* Exercise: Lines in the listing that hold the string "computer" need to be tallied, and the total given alone.

• • •

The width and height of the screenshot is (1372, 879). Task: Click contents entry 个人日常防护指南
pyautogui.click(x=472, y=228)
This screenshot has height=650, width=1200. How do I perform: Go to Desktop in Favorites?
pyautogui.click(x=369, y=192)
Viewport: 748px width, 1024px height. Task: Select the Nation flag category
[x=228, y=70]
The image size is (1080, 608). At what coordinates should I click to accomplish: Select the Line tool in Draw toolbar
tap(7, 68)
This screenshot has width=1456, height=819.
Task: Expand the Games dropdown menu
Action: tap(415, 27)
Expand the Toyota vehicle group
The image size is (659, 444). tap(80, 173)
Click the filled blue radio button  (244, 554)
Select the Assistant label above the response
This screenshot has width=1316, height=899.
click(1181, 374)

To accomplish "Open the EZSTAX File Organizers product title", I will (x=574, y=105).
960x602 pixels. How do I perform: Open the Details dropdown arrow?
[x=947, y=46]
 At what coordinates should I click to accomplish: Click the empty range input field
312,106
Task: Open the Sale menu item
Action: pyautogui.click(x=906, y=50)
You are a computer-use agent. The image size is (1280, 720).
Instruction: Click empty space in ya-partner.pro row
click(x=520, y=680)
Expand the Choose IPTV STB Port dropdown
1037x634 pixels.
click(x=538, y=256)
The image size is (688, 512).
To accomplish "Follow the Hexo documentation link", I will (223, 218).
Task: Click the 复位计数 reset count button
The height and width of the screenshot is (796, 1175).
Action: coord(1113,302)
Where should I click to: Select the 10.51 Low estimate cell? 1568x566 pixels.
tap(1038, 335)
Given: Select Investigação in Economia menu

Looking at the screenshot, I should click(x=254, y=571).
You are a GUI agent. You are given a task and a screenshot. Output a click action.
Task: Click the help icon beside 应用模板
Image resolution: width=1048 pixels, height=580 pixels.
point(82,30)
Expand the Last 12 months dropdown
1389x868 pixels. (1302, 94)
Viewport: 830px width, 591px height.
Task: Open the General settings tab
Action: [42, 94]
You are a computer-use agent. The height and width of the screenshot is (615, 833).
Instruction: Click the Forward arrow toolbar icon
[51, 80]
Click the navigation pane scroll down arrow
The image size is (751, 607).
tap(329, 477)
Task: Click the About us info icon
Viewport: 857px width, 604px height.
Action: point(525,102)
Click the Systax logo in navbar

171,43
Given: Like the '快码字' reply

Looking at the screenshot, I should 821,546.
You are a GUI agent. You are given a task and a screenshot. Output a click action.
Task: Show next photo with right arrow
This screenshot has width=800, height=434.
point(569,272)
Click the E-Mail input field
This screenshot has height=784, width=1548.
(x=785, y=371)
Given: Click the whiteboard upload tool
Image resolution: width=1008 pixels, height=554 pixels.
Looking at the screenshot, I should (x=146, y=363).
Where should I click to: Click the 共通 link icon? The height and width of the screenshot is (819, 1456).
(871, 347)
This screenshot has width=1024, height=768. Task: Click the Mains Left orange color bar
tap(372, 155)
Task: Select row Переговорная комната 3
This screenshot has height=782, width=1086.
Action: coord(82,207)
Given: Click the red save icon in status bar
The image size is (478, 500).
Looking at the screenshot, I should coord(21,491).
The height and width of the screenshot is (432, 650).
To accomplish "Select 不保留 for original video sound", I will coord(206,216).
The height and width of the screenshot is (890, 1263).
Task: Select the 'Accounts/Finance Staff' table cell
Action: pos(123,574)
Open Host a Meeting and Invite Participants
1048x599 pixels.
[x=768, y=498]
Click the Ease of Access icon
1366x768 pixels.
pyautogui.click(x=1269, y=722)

• • •

* The answer: 2